● **Set problem**:
Reproduce verbatim the lines of the items below, beginning with the line that contains "Click the top customer bubble near 11M" and continuing through the line that contains "(x=1053, y=820)". Omit the pictures from your answer.

[Start of The records]

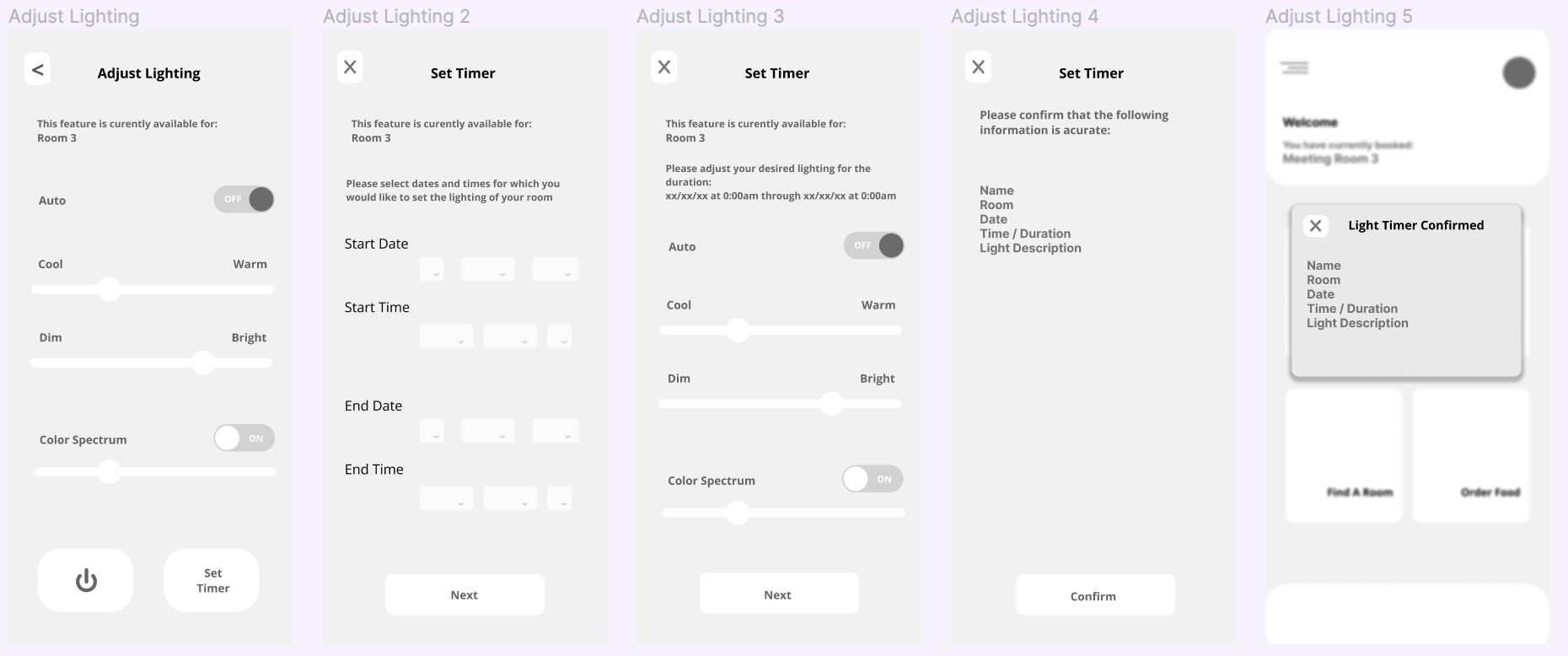This screenshot has height=656, width=1568.
Task: Open the first Start Date dropdown
Action: (432, 270)
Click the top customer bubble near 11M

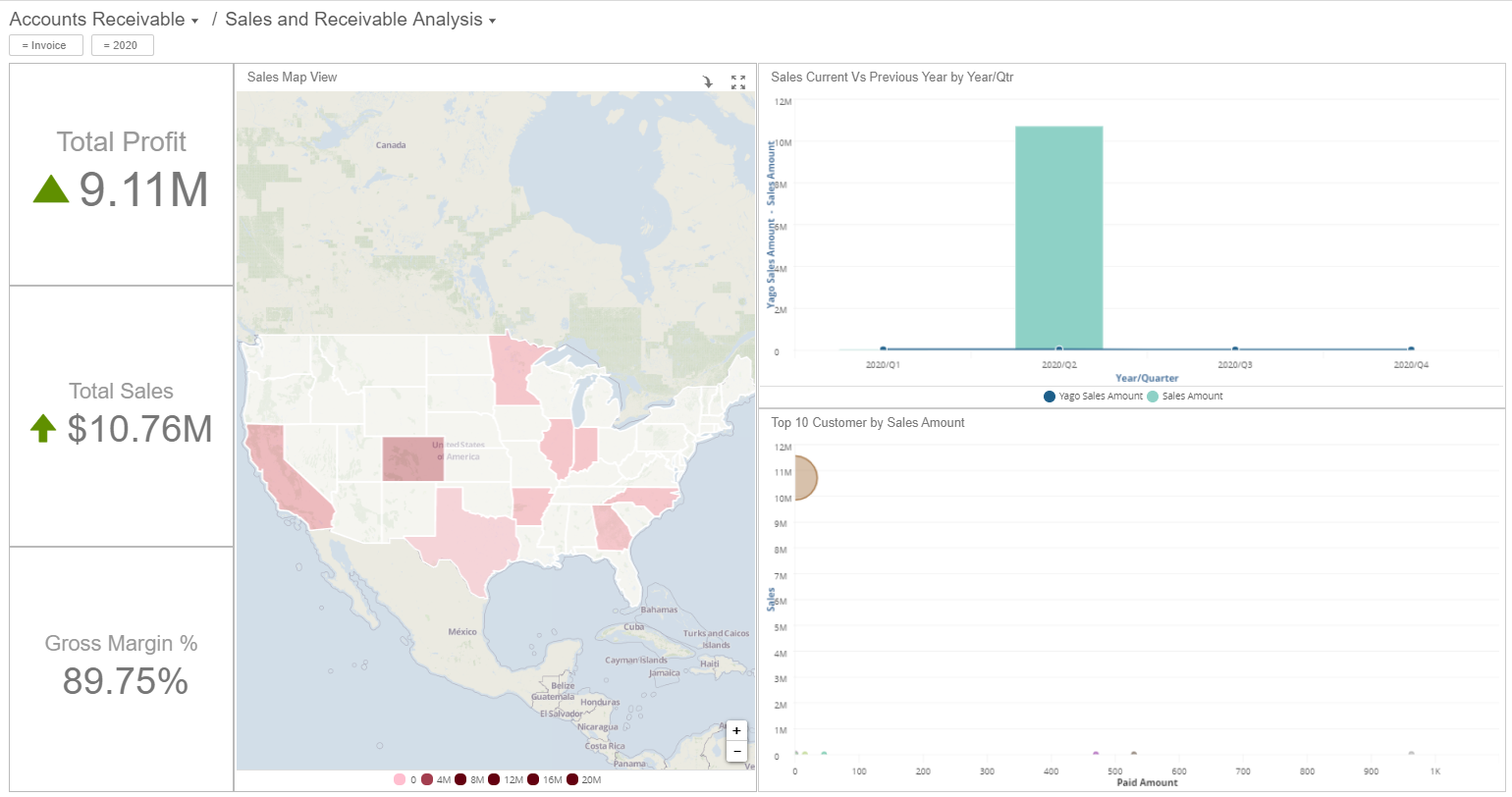pos(803,477)
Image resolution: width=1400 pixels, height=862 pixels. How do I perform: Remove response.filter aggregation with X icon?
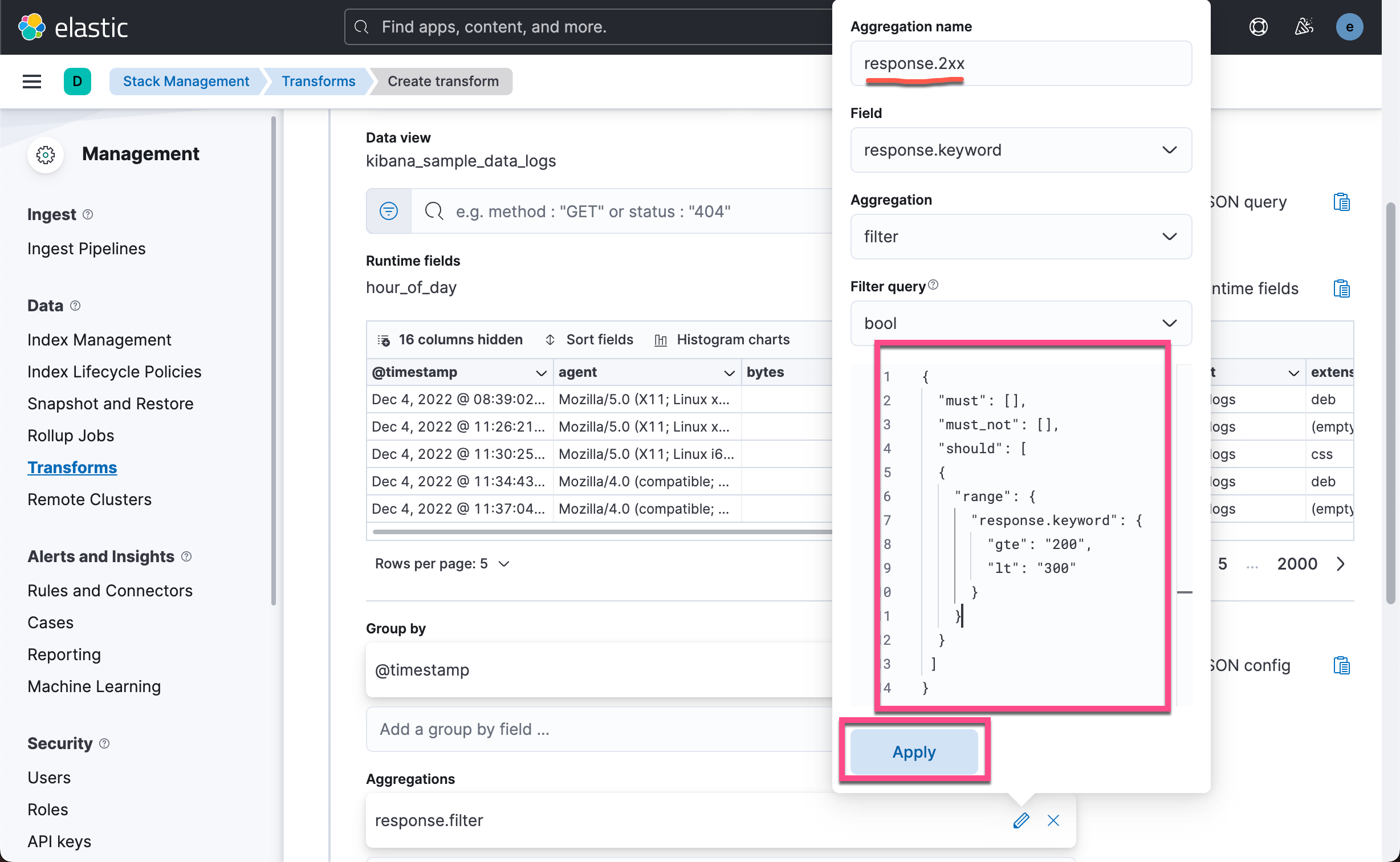(x=1053, y=820)
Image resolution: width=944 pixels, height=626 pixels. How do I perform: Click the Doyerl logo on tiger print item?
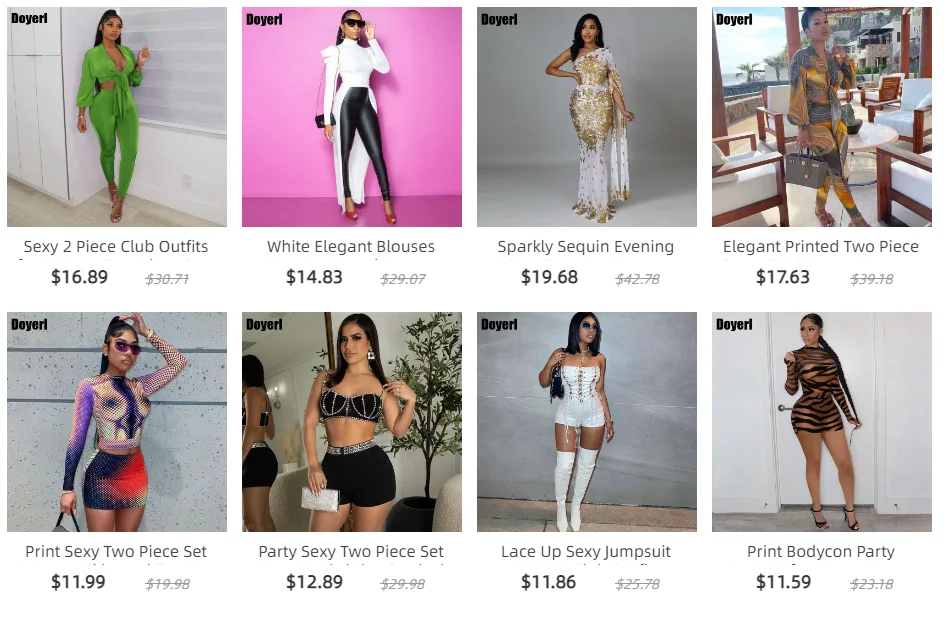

[End of The records]

● **Solution below**:
Click the top customer bubble near 11M

pos(803,477)
Image resolution: width=1400 pixels, height=862 pixels. How do I perform: Remove response.filter aggregation with X icon?
(x=1053, y=820)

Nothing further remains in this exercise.